US regulators have dished out a record $5.4 million (€4.2m; £3.0m) fine for unsolicited fax marketing.

On the receiving end is Fax.com, which claims to offer advertisers "the world's largest fax number database" with 16m entries. According to the company's website, clients can "send a high volume of fax information to hundreds, thousands, or even millions of recipients."

The Federal Communications Commission ruled that the company had broken fax marketing regulations on 489 separate occasions. Each violation incurred a penalty of $11,000, making the final fine the biggest ever for unsolicited commercial faxing.

"Consumers hate to go to their fax machine only to find their resources have been wasted on spam and junk," declared FCC chairman Michael Powell. "We're sending relief in the form of a simple message to junk faxers: violate our rules and you will pay the consequences."

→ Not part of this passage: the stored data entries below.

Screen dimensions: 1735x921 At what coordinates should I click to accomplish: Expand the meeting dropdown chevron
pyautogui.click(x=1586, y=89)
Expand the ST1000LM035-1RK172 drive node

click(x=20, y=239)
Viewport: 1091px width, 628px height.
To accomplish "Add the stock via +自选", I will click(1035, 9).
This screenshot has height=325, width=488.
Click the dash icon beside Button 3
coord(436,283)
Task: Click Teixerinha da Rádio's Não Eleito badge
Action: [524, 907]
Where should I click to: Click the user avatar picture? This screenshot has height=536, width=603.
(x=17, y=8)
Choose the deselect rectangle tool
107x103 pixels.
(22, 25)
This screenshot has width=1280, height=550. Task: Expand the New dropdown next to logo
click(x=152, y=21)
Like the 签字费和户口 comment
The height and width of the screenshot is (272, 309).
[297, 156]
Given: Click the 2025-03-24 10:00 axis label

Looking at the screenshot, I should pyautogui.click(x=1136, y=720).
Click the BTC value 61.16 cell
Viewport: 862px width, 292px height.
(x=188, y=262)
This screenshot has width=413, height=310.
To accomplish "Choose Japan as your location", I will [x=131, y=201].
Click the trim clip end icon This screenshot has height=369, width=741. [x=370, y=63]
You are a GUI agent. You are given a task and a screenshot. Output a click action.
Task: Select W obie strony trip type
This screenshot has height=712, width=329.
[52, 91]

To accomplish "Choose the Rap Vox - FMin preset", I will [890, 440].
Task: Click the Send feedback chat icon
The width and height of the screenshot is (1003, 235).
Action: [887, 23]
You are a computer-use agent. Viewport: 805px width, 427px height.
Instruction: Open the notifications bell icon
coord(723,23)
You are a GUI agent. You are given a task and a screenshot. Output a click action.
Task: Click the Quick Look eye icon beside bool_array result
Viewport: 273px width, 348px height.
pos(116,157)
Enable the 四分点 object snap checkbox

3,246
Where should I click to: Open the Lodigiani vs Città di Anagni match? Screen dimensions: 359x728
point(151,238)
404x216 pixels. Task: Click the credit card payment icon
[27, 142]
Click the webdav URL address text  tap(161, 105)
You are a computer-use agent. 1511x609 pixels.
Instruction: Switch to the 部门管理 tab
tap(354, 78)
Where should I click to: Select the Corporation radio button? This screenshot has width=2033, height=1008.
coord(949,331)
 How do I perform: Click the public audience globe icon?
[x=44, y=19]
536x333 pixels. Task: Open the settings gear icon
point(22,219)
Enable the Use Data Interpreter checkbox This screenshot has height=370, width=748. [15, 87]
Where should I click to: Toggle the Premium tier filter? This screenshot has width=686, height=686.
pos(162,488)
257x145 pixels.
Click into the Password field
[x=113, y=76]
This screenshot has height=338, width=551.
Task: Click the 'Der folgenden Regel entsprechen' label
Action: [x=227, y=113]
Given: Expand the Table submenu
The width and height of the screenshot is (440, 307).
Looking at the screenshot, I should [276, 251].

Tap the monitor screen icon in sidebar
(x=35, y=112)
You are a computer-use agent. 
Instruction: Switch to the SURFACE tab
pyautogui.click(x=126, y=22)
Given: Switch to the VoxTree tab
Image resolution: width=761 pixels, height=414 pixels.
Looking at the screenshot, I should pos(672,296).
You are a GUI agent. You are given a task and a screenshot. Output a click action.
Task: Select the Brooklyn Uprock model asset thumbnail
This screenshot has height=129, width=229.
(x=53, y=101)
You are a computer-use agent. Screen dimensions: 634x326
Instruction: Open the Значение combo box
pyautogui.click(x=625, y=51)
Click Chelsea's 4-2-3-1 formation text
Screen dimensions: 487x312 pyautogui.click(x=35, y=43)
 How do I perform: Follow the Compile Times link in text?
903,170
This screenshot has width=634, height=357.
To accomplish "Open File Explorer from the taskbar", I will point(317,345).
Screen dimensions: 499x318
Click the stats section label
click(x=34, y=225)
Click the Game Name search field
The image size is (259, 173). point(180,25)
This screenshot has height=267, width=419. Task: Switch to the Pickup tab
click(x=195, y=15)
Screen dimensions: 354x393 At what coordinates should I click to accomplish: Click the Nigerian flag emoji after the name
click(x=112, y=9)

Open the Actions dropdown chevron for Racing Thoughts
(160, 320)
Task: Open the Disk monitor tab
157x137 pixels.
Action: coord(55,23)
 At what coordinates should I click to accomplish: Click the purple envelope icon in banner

Under current law (enforced since 1992), marketers need written permission from the recipient before they can fax an ad. The only exception is when there is an existing business relationship between the two; the FCC plans to abolish this loophole, but will not do so until 2005 [WAMN: 20-Aug-03].

The Commission -- whose previous attempts to fine Fax.com were blocked by the courts [WAMN: 01-Oct-02] -- has instructed the marketing firm to assess within 30 days whether it is complying with the rules. "Fax.com's primary business activity itself constitutes a massive ongoing violation," the regulator warned.

The company and its clients may face further fines depending on future conduct and consumer complaints.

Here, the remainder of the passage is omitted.